ADM funds distillers grains research in China

By Kris Bevill | March 27, 2012

Archer Daniels Midland Co. is expanding its research activities related to the use of distillers grains and corn stover to replace corn in cattle diets, recently announcing a two-year research project to be conducted in China to explore the potential for the alternative feeds to be used at Chinese dairy farms. ADM will provide an undisclosed sum to fund the research program, which will be conducted jointly with Shengli Li, professor of dairy science at China Agricultural University. The program will include a series of feeding trials at the university as well as cooperative trials at some of China’s large dairy farms.

ADM has been a leader in researching stover/distillers grains combinations as corn replacements in cattle diets for several years in the U.S. The company has collaborated with researchers at the University of Nebraska-Lincoln, Iowa State University and the University of Illinois to conduct more than 20 feeding trials, the results of which have shown that it could be possible to replace more than 60 percent of the corn in cattle diets with a mixture of 20 percent treated stover and 40 percent distillers grains. 

In China, where the nation’s livestock currently consume approximately 112 million metric tons of corn per year, replacing more than half of that demand with alternate feeds would be a significant cost-savings for the country’s cattle producers and is a driving force behind this research, according to Li. “We at China Agricultural University are pleased to join with ADM to help investigate the potential to reduce dairy farmers’ cost-per-head, and to preserve valuable grain for higher-value uses,” he said in a statement.

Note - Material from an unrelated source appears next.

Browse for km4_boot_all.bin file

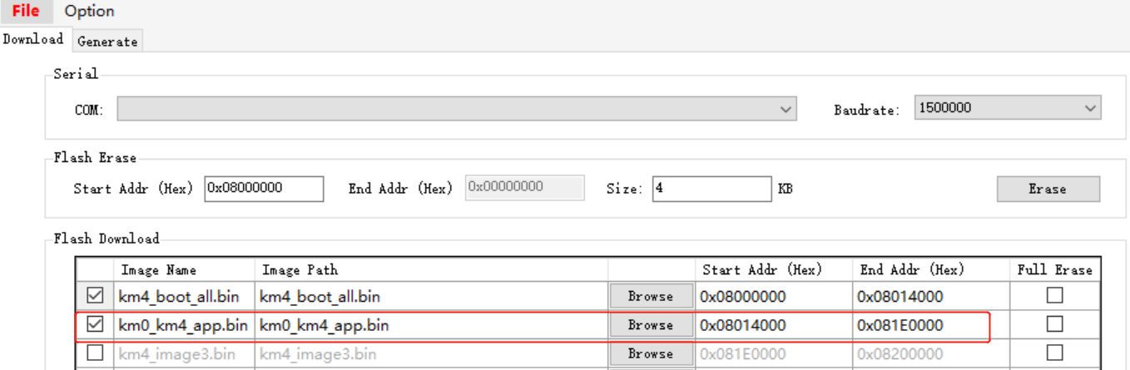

China is the world’s second largest consumer of corn. Ismael Roig, ADM vice president and president of the company’s Asia-Pacific division, said the corn replacement research is part of ADM’s goal to assist countries in mitigating potential food security issues. “A growing and increasingly prosperous Chinese population is eating diets higher in animal protein, and driving higher demand for grain in the country,” he said in a statement. “As a leading agricultural processor serving vital needs for food and energy, ADM is keenly interested in helping China ensure food security for its citizens by making better use of the grain the world already grows today, and by finding high-value applications for biomass such as corn stover.”